Stereotip mahirnya warga Pare berbahasa Inggris bukanlah rahasia umum. Saya pun demikian. Saat bertemu warga Pare, yang terpikir di pikiran saya ialah pasti jago bahasa Inggris. Dari obrolan tersebut saya bisa menyimpulkan, ternyata tak semuanya jago bahasa Inggris. Malah seakan risih akan hal itu. Seperti halnya mahasiswa jurusan filsafat yang sering ditanya, “Jika lulus mau kerja apa?” Sulit, njelimet pastinya.

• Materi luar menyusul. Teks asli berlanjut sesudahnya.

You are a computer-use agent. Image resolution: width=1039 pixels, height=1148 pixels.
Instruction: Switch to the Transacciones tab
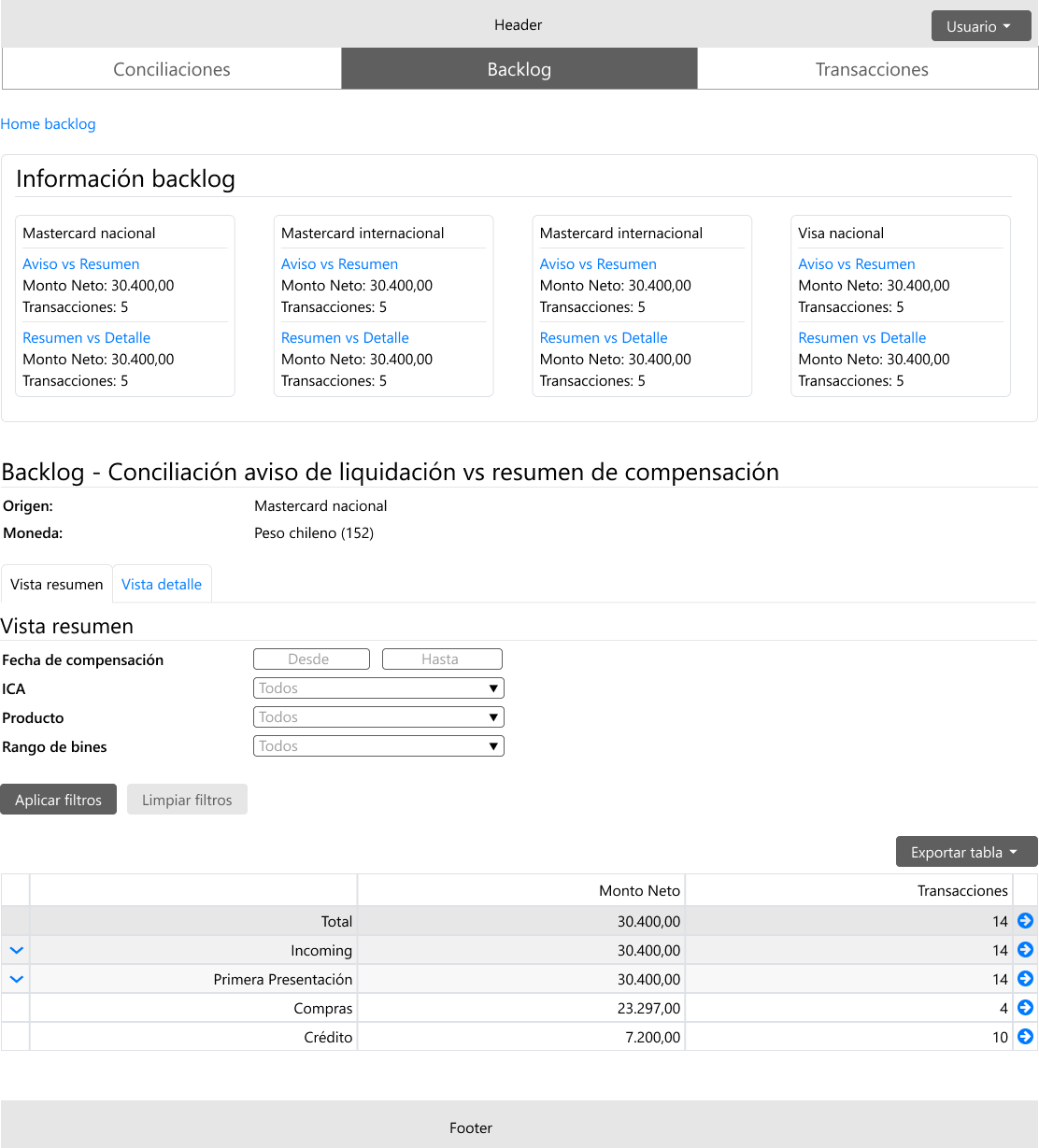tap(871, 69)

Teman saya akhirnya ya berusaha menjawab dan meluruskan stereotipe tersebut. Seringnya berakhir cemoohan, meski kadang aneh juga dipikir-pikir. Kalau orang Pare wajib mahir berbahasa Inggris, berarti orang Wonogiri wajib mahir bikin mi ayam. Aneh kan? Aneh lah.
Mahir berbahasa Inggris bukanlah kewajiban yang harus dipenuhi untuk bisa tinggal di Pare. Tak ada ketentuan hukum tertulis dan tidak tertulis yang mengaturnya. Titel Kampung Inggris hanya disematkan lantaran Pare menjadi pusat lembaga kursus bahasa di Jawa Timur. Bukan karena kebiasaan warganya. Toh, kawasannya luas, tak semua menjadi kawasan kampung bahasa.
Stereotip seperti ini, saya pikir, seringkali jadi masalah bagi para penduduk yang tinggal di daerah tersebut. Ambil contoh, Aceh. Meski terkenal akan kopinya, belum tentu semua orang Aceh suka ngopi. Palembang memang terkenal akan pempeknya, tapi tidak mungkin setiap hari makan pempek.
Dan celakanya, kita sering kali secara tak sadar memaksa orang sesuai dengan apa yang kita persepsikan. Orang Pare harus jago Inggris, orang Aceh harus kuat minum kopi, orang Jatim harus cak cuk cak cuk, yang mana itu semua aneh.
Terutama bahasa. Apa yang mengharuskan penduduk kampung bahasa mahir menguasai semua bahasa yang diajarkan di kampungnya? Aneh memang, katakanlah, kampung Jepang tapi tak menguasai bahasa tersebut. Tapi, sebutan Kampung Inggris dalam kasus Pare ini, bukanlah sesuatu yang organik. Hanya karena keberadaan lembaga kursus bahasa, tak menjadikan kemampuan berbahasa asing jadi salah satu kewajiban. Hidup lebih dari hal itu semua.
Meski banyak penduduk Indonesia menguasai lebih dari dua bahasa, pasti mereka lebih kerap menggunakan bahasa Indonesia atau bahasa ibu mereka. Kelancaran komunikasi dan tersampainya pesan jauh lebih penting ketimbang bahasa mana yang dipakai.
Jadi, setelah ini, jika kalian ketemu orang Pare, jangan sepihak menganggap mereka fasih berbahasa Inggris. Mereka nggak wajib, dan kalian nggak perlu ngecengin.